In short, we are inflating a financial bubble at a pace far exceeding the expansion of the real economic sphere.

We are creating a growing divergence — that is the core of my demonstration.

The fundamental problem of our systems is that we have had to financialise them in order to conceal all kinds of imbalances: insufficient demand to keep the machine running, insufficient cash flows for investment, insufficient public resources to fund government spending, insufficient profits to remunerate an excess of both real and fictitious capital.

Financialisation has been the answer to everything.

It has served to mask every problem, every conflict, every shortage, every gap. Economic gaps, social gaps, gaps in political legitimacy, intergenerational gaps, imbalances in trade between nations — everything, absolutely everything, has been addressed in the same way: by issuing financial promises, “bridges” between the present and the future.

Social protections essential to the survival of our delegitimised political systems have been “paid for” on credit.

The gap between what the United States buys from the rest of the world and what it sells has been financed by the creation of financial assets.
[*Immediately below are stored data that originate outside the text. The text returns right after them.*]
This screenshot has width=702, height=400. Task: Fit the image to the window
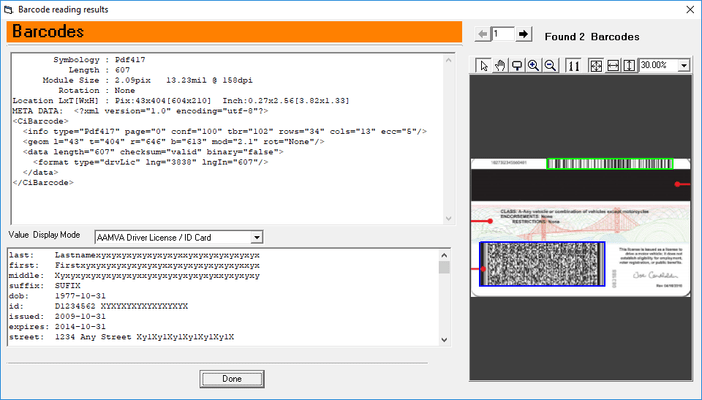596,65
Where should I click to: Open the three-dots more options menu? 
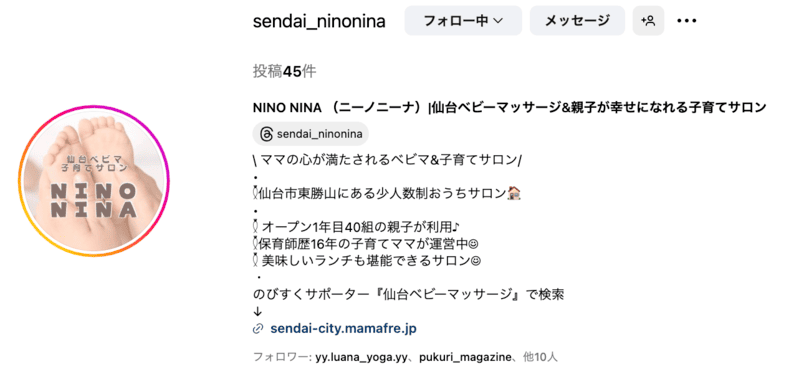(x=686, y=21)
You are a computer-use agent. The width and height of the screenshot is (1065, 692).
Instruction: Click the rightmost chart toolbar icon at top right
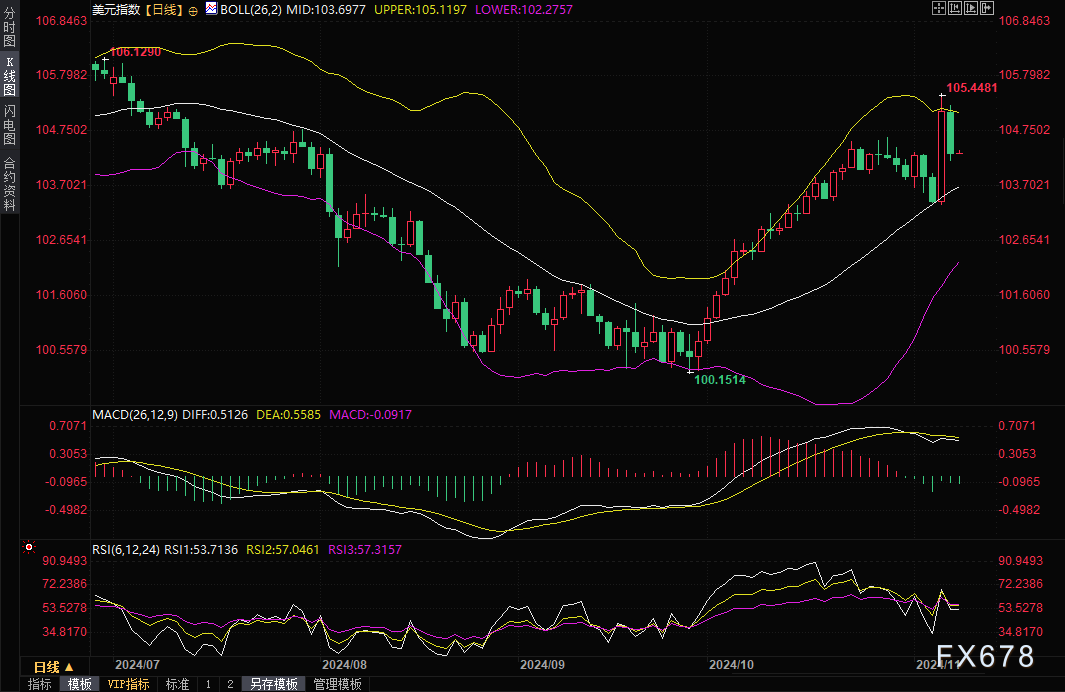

Financialisation has produced an imaginary world of financial assets — a world of promises — utterly disproportionate to the real world.In other words, the financial sphere has become far too colossal compared with the real economic sphere.
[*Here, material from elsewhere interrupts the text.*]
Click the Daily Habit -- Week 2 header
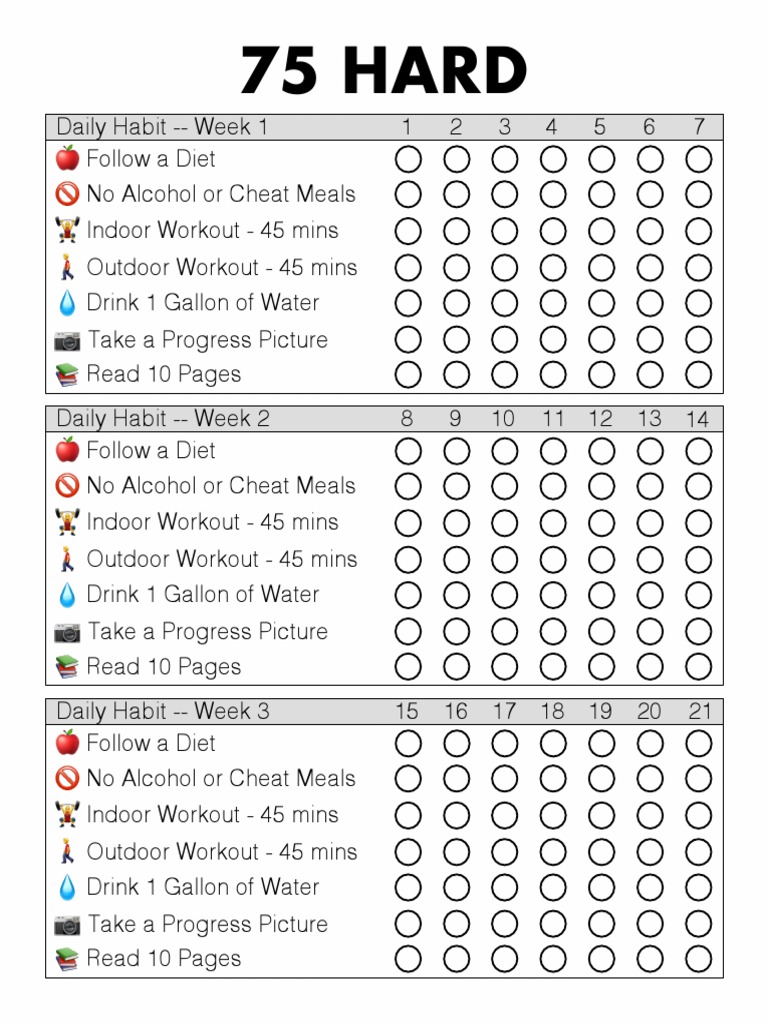 [163, 418]
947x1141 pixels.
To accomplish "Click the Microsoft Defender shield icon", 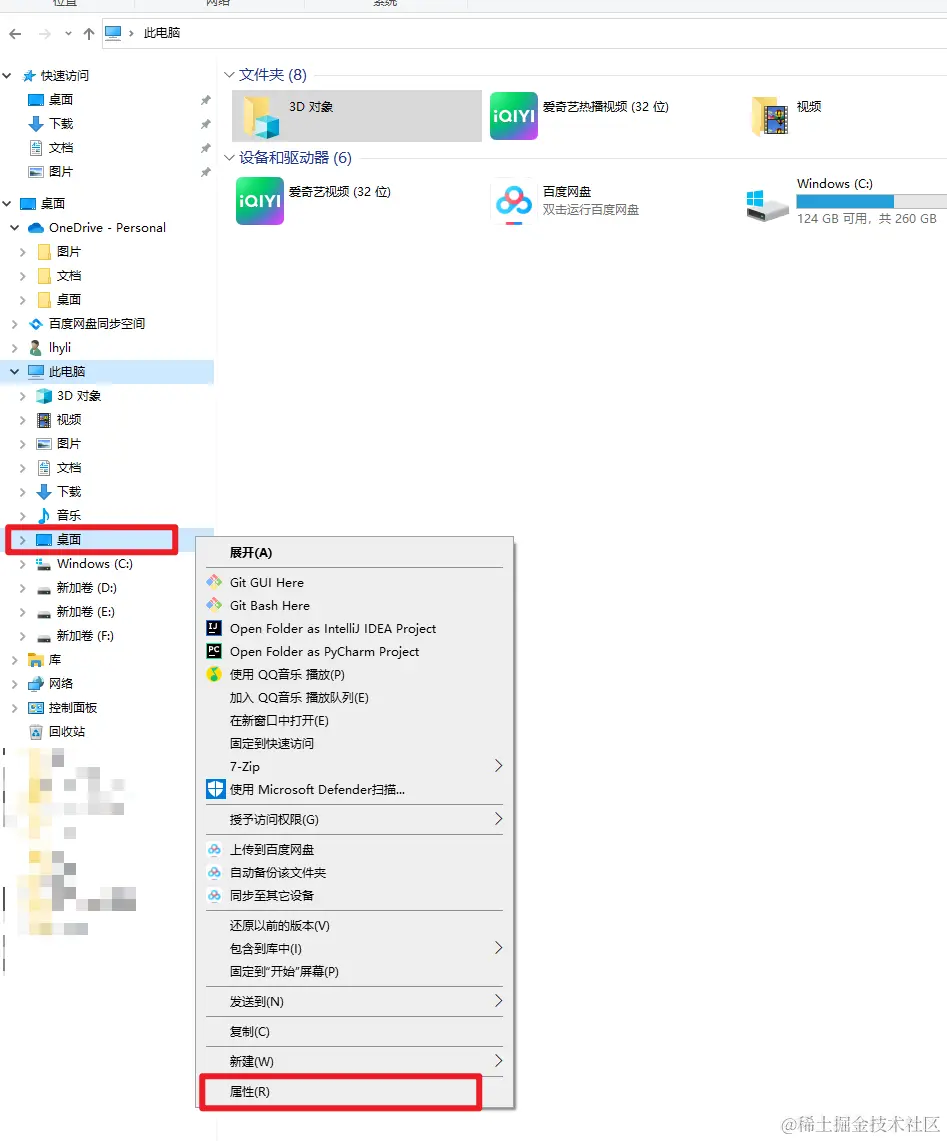I will [x=215, y=790].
This gap keeps widening because the return on debt continues to fall. Debt no longer generates enough GDP to be honoured. It now takes more and more dollars of debt to produce one dollar of GDP.The system has reached a stage where, in order to honour its own promises, it must create even more promises.
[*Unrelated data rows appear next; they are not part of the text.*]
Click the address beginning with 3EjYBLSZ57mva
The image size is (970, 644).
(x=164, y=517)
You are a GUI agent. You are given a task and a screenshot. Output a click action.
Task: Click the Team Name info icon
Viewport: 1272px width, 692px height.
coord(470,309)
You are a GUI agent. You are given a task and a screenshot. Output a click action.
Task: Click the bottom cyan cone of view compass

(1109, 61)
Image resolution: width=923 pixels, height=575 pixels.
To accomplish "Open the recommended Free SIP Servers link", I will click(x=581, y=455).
This is exactly what is happening today: debts must be rolled over, liquidity must be produced to pay interest, holes from defaults must be plugged. New debt must constantly be created to keep the global bicycle from falling over.

To hide its instability and fragility, the world needs to produce more signs, more debt, more credit, more liquidity, more promises, more guarantees — in short, more of everything that unbalances it further.

This phenomenon has accelerated since the 2008 crisis, of course. We are hurtling down the slope, and the bicycle cannot stop without accepting the fall — that is, a new financial crisis that will destroy excess, fragile, and often rotten financial assets.

It is this widening gap that is making our systems increasingly fragile and unmanageable. The room for manoeuvre is disappearing; the shock absorbers are worn out.As a result, we are gradually losing the ability to regulate them.

The systems now command, and we obey. We have become hostages of our own systems.Our systems have become dependent on stocks of debt, budgetary imbalances, and financial instability.

Bubbles rule; they impose their own logic.

Our systems live under the law of “move or die.”

To escape this situation, the gap — the chasm — between the Financial Sphere and the Economic Sphere must shrink.

This is what was hoped for in 2010. It was expected that nominal GDP growth would catch up with the growth of debt and that the debt-to-GDP ratio would fall. Alas, the “green shoots” withered, and nominal GDP growth failed to overtake the expansion of debt. Instead of withdrawing the drugs, we had to administer even stronger doses.

We are heading toward the ravine, toward the great abyss.To avoid it, the mass of financial assets should contract while the mass of real wealth should expand. This means that inflation in financial assets should turn into deflation, while inflation in the prices of real goods and services produced should accelerate.

In plain terms: inflation of GDP — that is, rising prices of goods and services — is desirable because it is rebalancing. Inflation of financial assets, by contrast, is no longer desirable.

Yet we are doing exactly the opposite.

We seek to control and prevent rises in the prices of goods and services, while actively encouraging rises in stock markets and financial assets. We want to keep blowing air into the financial bubble.We are manufacturing growth, inflation, and levitation in the financial sphere. We are raising the ratio of the Imaginary over the Real.

The monetary fetish is more than a veil over real phenomena. It does more than conceal: it shows us everything — while inverting everything.